もはやその姿は人ではない。その名の通り、悪魔だ。
「後悔するなよ《食欲》の使徒。《物欲》グリーディアの糧となれ‼」
グリーディアは体に生やしたいくつもの砲口を光寛に向け、魔力を集中させる。砲口から紫紺の光が生み出され、砲身に飽和すると同時に放たれた。
咆哮と共に放たれたエネルギー弾は、トンネルの表面を灰に焦がし、その勢いのまま光寛を飲み込もうとする。
光寛はダガーを持った右手を下げ、左手を前に突き出す。エネルギー弾に触れると同時に、左手と拮抗するように止まった。
その現象に思わずグリーディアは火力をさらに上げる。紫の表皮が崩れ始めるも、此処を先途と最大火力を注ぐ。自らの反動で地盤に無数の亀裂が走る。
しかし一方の光寛は押されることはない。強まったエネルギーに対して、自らの余裕を見せるかのように数歩前進までしたのだ。
「まさか攻撃を喰っているのか⁉」
光寛は無言のまま左手で攻撃を受け止め続ける。次第に左手から出た大きな影の口が、グリーディアごとエネルギーを呑み込んだ。何の音沙汰もなかったかのように影は溶けて崩れていくが、そこには悪魔の姿はなかった。
「弱肉強食なんだ。悪く思うなよ」
グリーディアの本体ごと、光寛は悪魔の血を取り込んでしまったのだ。
束の間に夜の帳に静けさが戻る。
光寛はダガーを消滅させ、体内を走る悪魔の血を沈下させた。
周囲を確認するが人は来ていない。もとより人が来る場所ではないため、杞憂に終わった。
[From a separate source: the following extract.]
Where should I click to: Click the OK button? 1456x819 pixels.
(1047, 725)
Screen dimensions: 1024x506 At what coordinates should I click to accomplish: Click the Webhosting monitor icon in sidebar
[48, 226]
光寛はそっと腹の具合を確かめる。先程の《物欲》の悪魔を激状態のまま呑み込んだため、濃厚な血を取り込むことができた。
「そこそこ腹の足しにはなったか」
もっとも、自分の食欲を満足させるのではく、アパスの空腹を埋めるために悪魔の血を取り込んでいるのだ。命令主が物足りないと喚けば早々に次を探さなければならない。
「……八時か。帰って飯作るか」
光寛は紗枝のスマホにメッセージを送り、その場を去った。